The data section start

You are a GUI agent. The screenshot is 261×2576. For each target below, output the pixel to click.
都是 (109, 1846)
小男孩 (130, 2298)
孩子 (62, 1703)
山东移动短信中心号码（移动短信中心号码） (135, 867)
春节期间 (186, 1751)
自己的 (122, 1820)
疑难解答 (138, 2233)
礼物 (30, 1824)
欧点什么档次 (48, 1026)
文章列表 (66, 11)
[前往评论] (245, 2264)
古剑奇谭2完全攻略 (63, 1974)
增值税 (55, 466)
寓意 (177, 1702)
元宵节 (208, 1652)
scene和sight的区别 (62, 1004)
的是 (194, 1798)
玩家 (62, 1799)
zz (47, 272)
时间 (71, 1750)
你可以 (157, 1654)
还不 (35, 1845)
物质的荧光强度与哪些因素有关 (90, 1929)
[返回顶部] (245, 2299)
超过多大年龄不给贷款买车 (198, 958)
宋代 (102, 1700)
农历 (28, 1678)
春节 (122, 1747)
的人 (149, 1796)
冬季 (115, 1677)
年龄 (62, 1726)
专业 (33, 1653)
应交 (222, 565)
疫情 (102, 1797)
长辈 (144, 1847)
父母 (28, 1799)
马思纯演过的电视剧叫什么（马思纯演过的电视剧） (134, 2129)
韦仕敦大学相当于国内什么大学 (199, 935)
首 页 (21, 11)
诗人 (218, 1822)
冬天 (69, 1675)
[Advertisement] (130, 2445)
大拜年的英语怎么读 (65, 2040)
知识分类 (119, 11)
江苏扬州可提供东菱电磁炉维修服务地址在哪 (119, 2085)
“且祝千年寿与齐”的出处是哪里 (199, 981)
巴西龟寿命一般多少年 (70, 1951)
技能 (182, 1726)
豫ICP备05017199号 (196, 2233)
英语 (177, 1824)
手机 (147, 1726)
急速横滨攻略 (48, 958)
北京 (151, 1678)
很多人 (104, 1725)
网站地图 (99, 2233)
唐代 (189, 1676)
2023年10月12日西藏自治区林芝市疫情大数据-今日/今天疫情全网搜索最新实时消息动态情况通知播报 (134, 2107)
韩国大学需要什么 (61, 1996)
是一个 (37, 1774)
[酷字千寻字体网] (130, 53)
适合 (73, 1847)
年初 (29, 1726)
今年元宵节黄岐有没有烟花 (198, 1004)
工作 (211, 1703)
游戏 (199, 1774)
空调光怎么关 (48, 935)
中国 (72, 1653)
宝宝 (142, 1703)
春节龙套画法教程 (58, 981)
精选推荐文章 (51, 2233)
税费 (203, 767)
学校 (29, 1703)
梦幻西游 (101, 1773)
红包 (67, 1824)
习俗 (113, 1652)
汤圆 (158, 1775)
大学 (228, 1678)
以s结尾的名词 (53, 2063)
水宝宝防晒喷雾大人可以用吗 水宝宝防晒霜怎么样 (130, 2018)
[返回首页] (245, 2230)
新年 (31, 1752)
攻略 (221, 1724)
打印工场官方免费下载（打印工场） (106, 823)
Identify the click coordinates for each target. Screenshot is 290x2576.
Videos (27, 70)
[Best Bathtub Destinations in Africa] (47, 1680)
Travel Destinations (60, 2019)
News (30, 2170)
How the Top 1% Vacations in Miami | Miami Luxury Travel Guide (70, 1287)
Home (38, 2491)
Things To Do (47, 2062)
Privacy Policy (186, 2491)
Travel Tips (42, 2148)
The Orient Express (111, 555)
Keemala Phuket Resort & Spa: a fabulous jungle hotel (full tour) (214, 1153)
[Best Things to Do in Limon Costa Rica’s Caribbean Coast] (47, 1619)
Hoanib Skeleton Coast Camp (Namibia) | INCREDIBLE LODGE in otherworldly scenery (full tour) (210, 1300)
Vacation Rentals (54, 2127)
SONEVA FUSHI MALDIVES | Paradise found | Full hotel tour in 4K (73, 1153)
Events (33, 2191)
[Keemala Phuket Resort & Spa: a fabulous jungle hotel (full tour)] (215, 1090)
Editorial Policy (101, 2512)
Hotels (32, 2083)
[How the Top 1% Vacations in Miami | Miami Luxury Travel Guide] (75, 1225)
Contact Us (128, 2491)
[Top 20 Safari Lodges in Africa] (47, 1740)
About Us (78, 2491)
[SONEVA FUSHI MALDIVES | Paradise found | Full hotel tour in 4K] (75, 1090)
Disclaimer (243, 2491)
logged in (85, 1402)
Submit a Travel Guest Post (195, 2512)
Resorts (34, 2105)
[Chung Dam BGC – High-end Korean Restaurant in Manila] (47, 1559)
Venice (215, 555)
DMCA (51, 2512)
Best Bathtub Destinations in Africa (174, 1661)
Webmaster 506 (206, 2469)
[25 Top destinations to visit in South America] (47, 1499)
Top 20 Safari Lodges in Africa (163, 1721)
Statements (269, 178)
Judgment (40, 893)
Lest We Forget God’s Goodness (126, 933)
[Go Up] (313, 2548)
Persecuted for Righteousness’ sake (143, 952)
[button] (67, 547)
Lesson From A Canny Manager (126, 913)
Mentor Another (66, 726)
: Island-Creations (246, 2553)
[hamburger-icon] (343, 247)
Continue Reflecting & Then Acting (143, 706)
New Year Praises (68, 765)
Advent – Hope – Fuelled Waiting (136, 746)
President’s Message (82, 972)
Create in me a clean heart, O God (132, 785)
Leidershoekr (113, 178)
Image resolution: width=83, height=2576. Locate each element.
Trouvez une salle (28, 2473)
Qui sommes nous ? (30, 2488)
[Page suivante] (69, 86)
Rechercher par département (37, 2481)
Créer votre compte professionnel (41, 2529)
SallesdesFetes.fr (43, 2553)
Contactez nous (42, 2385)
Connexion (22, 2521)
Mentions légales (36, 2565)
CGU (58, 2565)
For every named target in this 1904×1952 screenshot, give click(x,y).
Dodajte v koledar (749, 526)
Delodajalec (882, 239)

The data section end

▶ **Requirement**: A single figure is required: the number of lines above in which the word "Coast" occurs.

▶ **Exercise solution**: 2